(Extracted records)
+++++

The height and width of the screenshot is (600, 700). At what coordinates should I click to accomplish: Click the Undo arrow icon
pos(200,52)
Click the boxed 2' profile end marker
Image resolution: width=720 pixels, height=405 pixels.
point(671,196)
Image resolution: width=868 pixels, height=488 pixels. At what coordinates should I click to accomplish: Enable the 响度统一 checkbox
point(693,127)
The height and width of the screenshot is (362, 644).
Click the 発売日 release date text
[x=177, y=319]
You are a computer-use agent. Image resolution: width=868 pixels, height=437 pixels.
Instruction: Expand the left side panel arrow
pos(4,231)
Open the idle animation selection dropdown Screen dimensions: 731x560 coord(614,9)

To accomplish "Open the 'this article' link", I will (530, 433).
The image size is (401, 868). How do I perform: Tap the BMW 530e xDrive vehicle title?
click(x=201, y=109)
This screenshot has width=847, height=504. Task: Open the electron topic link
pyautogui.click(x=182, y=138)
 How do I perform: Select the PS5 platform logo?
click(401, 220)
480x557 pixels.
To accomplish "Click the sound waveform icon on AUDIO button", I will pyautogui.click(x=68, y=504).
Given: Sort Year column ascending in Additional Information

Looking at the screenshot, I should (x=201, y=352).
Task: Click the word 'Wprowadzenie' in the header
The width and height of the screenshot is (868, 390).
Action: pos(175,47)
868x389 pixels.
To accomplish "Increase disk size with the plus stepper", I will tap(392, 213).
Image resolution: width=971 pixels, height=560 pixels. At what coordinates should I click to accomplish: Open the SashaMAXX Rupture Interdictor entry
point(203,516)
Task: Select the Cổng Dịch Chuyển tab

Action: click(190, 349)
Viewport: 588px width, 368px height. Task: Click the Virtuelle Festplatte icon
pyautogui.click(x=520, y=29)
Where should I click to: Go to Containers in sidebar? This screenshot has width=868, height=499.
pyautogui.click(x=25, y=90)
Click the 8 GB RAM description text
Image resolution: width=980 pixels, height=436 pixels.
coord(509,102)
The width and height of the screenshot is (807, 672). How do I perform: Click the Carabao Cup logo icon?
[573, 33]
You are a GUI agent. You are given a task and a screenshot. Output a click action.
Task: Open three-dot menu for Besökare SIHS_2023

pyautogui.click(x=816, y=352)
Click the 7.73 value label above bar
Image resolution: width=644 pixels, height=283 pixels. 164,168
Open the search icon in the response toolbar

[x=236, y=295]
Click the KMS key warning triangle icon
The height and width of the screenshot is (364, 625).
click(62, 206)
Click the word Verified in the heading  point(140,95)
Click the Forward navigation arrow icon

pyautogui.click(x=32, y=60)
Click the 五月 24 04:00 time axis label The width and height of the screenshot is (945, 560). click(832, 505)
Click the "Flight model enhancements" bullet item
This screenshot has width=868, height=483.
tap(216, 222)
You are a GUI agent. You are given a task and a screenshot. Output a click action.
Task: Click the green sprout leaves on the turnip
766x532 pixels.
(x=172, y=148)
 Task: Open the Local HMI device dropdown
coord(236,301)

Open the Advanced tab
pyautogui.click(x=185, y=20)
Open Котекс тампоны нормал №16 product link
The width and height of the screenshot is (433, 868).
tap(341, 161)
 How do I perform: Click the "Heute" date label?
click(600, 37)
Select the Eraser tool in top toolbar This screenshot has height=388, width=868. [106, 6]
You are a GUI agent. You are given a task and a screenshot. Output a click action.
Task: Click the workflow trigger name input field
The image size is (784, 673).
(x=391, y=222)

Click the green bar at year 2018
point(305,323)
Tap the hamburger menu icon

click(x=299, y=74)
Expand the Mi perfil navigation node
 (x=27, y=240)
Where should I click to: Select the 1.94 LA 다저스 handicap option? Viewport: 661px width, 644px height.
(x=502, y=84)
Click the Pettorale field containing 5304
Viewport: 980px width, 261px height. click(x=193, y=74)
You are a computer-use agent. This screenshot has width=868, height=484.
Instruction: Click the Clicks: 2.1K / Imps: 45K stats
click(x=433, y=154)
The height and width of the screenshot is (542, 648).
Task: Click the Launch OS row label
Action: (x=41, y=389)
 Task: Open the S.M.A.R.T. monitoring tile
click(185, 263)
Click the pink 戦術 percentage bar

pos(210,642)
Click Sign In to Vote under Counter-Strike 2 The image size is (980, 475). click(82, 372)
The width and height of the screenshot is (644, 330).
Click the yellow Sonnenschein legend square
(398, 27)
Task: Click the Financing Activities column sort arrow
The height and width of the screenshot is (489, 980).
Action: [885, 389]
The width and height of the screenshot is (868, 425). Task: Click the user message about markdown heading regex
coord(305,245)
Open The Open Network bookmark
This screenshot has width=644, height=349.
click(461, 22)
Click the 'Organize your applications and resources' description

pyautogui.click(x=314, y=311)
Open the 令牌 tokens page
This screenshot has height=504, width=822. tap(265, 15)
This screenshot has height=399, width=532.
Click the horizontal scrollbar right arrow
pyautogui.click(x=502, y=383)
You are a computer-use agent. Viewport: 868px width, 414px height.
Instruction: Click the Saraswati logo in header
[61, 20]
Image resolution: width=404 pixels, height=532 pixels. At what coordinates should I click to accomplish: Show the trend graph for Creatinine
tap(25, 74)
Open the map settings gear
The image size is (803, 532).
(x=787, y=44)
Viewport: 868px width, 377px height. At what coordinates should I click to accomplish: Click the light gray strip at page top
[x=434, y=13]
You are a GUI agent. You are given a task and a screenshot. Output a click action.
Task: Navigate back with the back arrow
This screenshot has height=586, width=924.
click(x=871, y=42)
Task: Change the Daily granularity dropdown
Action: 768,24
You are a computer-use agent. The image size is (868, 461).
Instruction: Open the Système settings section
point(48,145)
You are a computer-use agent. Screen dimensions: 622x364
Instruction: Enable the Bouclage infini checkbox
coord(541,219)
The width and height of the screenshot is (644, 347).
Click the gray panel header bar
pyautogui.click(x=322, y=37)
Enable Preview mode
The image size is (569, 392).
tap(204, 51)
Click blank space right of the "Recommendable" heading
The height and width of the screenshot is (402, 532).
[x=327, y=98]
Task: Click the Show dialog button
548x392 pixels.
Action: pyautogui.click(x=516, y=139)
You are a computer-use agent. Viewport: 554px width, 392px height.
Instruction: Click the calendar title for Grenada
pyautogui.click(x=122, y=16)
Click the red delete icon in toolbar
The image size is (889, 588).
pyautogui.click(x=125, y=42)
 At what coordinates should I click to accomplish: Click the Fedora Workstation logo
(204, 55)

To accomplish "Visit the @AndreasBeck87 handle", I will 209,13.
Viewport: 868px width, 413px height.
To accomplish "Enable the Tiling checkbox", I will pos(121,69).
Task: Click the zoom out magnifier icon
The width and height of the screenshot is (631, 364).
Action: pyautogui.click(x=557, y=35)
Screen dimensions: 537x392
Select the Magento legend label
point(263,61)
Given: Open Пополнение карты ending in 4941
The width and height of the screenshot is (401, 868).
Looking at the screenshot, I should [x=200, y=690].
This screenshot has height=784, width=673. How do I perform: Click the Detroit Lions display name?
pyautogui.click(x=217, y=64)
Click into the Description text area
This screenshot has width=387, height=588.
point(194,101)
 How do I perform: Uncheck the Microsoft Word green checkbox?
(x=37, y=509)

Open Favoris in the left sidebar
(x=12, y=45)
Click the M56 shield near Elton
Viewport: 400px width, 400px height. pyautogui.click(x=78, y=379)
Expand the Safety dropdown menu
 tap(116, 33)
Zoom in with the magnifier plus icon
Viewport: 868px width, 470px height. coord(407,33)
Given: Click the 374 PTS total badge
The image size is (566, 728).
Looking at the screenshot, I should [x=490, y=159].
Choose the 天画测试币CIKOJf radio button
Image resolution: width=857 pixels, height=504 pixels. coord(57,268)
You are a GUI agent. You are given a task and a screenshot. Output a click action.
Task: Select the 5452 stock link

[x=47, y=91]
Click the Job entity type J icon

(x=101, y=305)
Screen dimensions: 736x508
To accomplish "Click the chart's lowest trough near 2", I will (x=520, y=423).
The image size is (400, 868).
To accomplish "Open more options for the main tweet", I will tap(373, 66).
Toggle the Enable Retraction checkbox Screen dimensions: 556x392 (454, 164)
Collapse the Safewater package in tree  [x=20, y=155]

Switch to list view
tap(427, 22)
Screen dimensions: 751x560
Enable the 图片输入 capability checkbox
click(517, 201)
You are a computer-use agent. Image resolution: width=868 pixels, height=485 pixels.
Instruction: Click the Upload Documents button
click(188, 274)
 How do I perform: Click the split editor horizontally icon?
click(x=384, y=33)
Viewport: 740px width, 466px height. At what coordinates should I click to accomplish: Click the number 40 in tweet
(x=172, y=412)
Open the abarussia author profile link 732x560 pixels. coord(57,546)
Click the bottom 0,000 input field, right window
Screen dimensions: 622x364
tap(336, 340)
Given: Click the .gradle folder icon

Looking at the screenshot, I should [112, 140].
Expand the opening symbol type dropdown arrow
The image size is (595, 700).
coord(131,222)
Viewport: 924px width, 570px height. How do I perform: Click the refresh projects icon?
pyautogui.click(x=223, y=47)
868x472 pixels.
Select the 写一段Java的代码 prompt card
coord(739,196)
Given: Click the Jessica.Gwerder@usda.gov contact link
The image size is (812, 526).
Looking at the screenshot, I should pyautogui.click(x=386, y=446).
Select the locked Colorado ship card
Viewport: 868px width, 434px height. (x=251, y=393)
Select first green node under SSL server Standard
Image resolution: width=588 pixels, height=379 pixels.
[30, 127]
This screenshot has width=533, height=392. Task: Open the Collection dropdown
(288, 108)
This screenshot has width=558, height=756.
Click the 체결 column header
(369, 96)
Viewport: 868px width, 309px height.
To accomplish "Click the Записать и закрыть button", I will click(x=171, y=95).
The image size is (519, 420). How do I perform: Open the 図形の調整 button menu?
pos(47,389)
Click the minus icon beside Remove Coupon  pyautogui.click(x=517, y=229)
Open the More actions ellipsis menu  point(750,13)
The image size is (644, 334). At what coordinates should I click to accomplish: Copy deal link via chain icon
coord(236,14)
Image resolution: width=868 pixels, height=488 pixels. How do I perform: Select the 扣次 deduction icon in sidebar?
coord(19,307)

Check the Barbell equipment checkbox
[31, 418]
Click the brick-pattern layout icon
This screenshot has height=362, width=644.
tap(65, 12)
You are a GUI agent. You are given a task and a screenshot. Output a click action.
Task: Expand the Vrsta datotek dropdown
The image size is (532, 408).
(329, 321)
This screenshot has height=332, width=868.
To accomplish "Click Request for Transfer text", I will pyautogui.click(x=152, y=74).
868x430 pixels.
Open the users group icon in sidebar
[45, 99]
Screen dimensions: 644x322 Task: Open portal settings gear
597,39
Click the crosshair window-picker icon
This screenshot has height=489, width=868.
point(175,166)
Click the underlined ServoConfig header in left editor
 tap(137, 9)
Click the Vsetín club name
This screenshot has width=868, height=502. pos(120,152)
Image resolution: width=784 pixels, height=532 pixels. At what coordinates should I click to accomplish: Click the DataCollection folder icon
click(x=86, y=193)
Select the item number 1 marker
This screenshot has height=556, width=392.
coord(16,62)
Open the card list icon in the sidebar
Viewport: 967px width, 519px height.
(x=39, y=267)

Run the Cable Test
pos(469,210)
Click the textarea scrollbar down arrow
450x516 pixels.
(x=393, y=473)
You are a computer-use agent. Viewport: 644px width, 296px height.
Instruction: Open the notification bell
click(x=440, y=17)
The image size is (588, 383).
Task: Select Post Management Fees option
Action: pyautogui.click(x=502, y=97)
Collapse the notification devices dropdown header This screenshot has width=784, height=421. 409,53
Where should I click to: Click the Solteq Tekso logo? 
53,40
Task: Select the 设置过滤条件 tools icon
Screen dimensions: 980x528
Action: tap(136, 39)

+++++

Prompt:
Which lines hold the string "Collapse"? Copy all of them from the data above.

Answer box:
Collapse the Safewater package in tree  [x=20, y=155]
Collapse the notification devices dropdown header This screenshot has width=784, height=421. 409,53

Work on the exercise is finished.